肺炎と診断され、入院まで決まった高齢患者(CURB652点、CRP:1.5mg/dl)が入院を拒否して帰宅してしまった。

CRPが高くないので心配は不要だろうか?

肺炎のリスクをCRPで評価できるという論文を発見した。信用してよいものだろうか?

 

James D. Chalmers, et.al. C-Reactive Protein Is an Independent Predictor of Severity in Community-acquired Pneumonia. The American Journal of Medicine (2008) 121, 219-225

 

背景

C-reactive protein (CRP)interleukin-6に反応して肝臓で合成される。CRPで市中肺炎の重症度を判定できるのではないかと考え研究を行った。

方法

教育病院で2年間の前向き研究。入院時と4日目にCRP を測定。 転帰は30日後の死亡率、気管挿管率、その他合併症等。多変量logistic regression.で解析。

結果

570 名が参加。 30日目の死亡率は9.6%.であった 。 CRP値が低い群(10 mg/dL 以下)の30日目の死亡率の odds ratio [OR] 0.18; (0.04-0.85),気管挿管OR 0.21; 0.14-0.4),複雑肺炎 OR 0.05;( 0.01-0.35)であった。4日目の CRP 50% 以上低下しない群の30日目の死亡率OR 24.5; (6.4-93.4), P _.0001;

気管挿管OR 7.1; (2.8-17.8), 複雑肺炎 OR 15.4; (6.32-37.6)であった。

結論

CRP値が低い群(10 mg/dL 以下)の30日目の死亡率、気管挿管率、複雑肺炎 への移行率は低かった。
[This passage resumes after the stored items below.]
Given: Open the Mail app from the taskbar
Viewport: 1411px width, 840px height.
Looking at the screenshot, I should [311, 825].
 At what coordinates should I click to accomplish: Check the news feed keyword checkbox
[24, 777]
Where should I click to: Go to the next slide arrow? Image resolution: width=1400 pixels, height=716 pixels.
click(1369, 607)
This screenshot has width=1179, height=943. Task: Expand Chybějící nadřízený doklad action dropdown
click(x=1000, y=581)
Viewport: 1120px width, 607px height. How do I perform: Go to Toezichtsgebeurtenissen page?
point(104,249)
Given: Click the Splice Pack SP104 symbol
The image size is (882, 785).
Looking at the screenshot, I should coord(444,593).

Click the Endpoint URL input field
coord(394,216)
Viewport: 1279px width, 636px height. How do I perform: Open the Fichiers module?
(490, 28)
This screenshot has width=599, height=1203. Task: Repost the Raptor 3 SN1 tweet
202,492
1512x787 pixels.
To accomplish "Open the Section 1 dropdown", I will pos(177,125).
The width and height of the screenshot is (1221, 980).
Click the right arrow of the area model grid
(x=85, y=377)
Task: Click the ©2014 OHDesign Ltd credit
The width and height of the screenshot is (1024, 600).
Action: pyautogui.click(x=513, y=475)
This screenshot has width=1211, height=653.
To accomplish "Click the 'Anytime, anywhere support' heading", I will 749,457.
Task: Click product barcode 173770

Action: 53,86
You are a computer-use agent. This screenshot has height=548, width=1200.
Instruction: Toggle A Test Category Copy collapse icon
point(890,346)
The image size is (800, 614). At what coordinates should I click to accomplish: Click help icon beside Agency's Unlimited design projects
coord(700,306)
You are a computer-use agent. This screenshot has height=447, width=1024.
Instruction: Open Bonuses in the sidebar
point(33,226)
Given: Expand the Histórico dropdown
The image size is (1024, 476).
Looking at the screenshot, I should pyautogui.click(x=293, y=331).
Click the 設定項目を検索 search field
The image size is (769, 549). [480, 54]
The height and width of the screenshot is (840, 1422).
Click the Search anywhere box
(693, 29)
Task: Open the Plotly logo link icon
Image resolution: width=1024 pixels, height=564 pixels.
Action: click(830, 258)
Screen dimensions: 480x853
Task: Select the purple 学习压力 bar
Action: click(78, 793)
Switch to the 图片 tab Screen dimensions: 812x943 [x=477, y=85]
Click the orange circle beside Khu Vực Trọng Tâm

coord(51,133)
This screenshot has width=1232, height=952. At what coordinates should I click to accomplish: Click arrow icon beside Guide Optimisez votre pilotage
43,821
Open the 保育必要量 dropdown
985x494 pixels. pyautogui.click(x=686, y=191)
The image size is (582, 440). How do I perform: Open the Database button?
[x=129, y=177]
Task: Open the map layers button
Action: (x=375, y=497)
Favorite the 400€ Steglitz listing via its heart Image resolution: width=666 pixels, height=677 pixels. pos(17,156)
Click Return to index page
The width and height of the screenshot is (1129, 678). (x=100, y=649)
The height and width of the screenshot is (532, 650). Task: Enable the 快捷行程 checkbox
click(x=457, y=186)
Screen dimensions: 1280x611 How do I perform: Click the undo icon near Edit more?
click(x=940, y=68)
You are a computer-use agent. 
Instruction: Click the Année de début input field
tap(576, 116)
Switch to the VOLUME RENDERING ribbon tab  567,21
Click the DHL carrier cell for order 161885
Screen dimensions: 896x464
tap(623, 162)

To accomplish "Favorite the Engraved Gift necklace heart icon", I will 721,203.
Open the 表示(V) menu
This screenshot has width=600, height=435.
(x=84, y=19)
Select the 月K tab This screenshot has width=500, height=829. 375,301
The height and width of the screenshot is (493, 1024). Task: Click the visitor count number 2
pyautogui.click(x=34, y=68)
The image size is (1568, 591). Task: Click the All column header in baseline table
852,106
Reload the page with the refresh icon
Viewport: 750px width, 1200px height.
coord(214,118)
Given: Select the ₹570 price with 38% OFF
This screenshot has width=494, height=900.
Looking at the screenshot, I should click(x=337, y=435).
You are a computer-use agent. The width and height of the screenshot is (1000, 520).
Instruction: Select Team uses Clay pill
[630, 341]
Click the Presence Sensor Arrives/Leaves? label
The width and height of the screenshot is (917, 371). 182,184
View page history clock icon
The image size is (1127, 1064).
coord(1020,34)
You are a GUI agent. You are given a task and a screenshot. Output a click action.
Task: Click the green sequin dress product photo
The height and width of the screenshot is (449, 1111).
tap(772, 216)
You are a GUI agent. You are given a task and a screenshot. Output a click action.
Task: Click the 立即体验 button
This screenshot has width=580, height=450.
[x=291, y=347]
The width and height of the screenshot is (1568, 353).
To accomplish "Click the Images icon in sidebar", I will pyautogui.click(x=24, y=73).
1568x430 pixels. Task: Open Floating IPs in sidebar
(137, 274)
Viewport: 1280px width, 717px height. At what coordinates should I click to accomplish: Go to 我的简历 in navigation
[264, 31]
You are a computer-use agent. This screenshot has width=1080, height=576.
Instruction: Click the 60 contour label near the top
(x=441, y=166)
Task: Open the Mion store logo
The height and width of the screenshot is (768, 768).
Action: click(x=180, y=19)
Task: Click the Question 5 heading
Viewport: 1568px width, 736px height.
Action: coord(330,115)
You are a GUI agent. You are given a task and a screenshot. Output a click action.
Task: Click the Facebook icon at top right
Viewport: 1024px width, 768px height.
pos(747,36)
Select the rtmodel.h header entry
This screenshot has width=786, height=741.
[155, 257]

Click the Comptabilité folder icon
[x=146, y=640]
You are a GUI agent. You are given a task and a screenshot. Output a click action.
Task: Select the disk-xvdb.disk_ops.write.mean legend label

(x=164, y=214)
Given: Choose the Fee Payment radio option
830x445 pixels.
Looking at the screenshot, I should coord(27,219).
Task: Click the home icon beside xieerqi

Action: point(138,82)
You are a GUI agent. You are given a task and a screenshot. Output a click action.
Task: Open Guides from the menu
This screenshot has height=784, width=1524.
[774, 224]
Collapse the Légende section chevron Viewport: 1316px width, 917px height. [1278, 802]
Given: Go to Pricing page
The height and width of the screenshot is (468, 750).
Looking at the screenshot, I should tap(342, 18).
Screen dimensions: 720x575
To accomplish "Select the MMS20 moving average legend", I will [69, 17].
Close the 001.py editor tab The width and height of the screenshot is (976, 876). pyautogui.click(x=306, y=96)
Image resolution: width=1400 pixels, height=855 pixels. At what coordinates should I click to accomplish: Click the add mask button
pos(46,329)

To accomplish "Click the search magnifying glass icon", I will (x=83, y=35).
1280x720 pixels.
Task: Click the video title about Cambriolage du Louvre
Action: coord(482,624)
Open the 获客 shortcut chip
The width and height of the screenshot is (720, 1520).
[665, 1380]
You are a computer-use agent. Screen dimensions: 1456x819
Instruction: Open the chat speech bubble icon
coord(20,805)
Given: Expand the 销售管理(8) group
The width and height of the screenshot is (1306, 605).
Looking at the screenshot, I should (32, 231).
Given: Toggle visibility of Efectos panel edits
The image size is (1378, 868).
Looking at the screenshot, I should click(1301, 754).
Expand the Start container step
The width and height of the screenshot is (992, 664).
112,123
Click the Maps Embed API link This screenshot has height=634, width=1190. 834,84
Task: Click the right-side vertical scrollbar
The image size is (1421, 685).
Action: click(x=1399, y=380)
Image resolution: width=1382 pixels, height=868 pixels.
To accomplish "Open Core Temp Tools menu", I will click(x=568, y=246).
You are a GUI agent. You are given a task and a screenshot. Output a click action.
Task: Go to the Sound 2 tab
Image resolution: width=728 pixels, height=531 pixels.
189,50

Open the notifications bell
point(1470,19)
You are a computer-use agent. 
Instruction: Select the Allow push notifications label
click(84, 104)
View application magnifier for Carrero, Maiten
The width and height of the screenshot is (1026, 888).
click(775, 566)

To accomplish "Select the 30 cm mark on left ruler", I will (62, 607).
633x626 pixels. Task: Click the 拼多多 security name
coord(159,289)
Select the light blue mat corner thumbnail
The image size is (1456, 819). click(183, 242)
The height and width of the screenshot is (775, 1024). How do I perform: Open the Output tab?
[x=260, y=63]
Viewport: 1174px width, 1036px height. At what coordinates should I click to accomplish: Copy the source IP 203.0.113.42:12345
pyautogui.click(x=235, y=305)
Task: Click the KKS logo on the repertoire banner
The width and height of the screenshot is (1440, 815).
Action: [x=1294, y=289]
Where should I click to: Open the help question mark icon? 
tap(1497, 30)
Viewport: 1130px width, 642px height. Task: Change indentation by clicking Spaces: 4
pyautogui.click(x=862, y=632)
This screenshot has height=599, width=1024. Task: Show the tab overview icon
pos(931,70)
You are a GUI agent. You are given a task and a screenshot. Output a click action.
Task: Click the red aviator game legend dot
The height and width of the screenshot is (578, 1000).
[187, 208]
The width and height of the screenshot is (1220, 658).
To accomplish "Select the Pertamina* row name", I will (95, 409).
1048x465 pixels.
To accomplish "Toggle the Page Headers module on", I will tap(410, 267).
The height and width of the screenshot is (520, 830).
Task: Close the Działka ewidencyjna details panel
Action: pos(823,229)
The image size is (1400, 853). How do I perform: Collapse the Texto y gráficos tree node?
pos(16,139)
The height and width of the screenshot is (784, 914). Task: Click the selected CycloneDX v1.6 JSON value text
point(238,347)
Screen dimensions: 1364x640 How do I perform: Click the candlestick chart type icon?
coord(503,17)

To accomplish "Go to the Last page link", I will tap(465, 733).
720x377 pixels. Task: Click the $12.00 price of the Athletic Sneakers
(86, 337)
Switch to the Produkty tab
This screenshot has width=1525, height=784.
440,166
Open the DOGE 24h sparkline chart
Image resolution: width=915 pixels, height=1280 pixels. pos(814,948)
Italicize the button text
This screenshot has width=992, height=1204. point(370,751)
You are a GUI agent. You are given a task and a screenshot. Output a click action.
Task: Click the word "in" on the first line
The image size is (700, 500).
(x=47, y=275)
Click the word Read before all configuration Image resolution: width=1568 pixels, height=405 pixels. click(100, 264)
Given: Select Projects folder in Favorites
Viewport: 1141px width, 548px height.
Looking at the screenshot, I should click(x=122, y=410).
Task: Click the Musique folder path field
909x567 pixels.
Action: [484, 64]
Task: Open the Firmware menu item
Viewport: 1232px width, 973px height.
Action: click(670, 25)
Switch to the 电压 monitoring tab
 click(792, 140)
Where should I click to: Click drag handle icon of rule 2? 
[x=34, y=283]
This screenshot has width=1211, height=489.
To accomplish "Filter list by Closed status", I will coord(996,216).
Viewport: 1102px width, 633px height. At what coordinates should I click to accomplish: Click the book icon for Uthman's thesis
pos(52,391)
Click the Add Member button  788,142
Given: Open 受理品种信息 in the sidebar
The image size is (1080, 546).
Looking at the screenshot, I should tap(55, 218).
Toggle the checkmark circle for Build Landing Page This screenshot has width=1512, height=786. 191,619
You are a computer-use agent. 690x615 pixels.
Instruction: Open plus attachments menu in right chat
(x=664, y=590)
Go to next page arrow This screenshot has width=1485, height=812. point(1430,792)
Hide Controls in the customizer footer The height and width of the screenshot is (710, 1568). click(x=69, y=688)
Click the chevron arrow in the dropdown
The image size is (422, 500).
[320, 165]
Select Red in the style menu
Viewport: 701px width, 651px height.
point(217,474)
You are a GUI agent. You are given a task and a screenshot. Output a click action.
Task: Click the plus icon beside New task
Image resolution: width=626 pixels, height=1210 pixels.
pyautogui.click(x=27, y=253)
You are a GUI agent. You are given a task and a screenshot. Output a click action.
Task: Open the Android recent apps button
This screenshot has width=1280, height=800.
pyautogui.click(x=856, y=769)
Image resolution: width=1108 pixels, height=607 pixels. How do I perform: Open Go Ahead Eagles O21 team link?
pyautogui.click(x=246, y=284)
4日目の CRP 50% 以上低下しない群の30日目の死亡率、気管挿管率、複雑肺炎 への移行率は高かった。

CRP値単独で市中肺炎のリスク評価となり得る。

 

文献を批判的に吟味してみよう。

Cohort論文の批判的吟味
A.妥当性
はい/いいえ/不明
1.疑問が定式化されているか?
P:市中肺炎患者で
ECRP値が低い群と
C:CRP値が高い群で
O:30日目の死亡率に差があるか
はい
2.前向きコホートは後ろ向き研究より強力?
 
3.対象群とコントロール群とは研究開始時に、関連する要素は類似しているか(性別、年齢、社会階級、喫煙)?
2群に分けて比較していない。
4.すべての参加者が適切に数えられているか?
・追跡率が80%を超えているか?
・割り付け通りに分析(intention to treat)されているか?
はい
 
割り付けではない
B.結果は何か
 
5.治療効果の大きさは?
・どんな転帰を測定したか?
Odds比、RR、RRR、ARR
Odds比で記載。
0.18,0.21, 0.05と有意な差を認める。
9.どのくらい正確か?
95%信頼区間
記載されている
C.結果の関連性は?
 
10.眼前の患者とこの研究への参加者は類似しているか?
参考にはなる。

 

<バイアス等の問題点>

・既にCURB65という臨床指標がある。それよりも優れた評価指標ではない。

CRPは肺炎等の感染症以外の疾患に罹患しても上昇する(特異度が低い)ので、CRPを目安に治療をしよとすると安易に広域スペクトラム抗菌薬を使いかねない(岩田健太郎氏)。

CRPは罹患後36-48時間後にピークを迎えるので、入院の指標としては不適切である。

CURB65で評価すればよい。

・最近ではprocalcitonin1-3日間モニターし、その解析が注目されている。

・重症肺炎を扱う施設では、CRP値が低い群(10 mg/dL 以下)でも19%死亡しているという報告がある。

 

<クリニカル・パール>

安易にCRPだけを肺炎患者のリスク評価に使うことは危険である。CURB65等の臨床指標を第一にして、あくまで参考にとどめるべきであろう。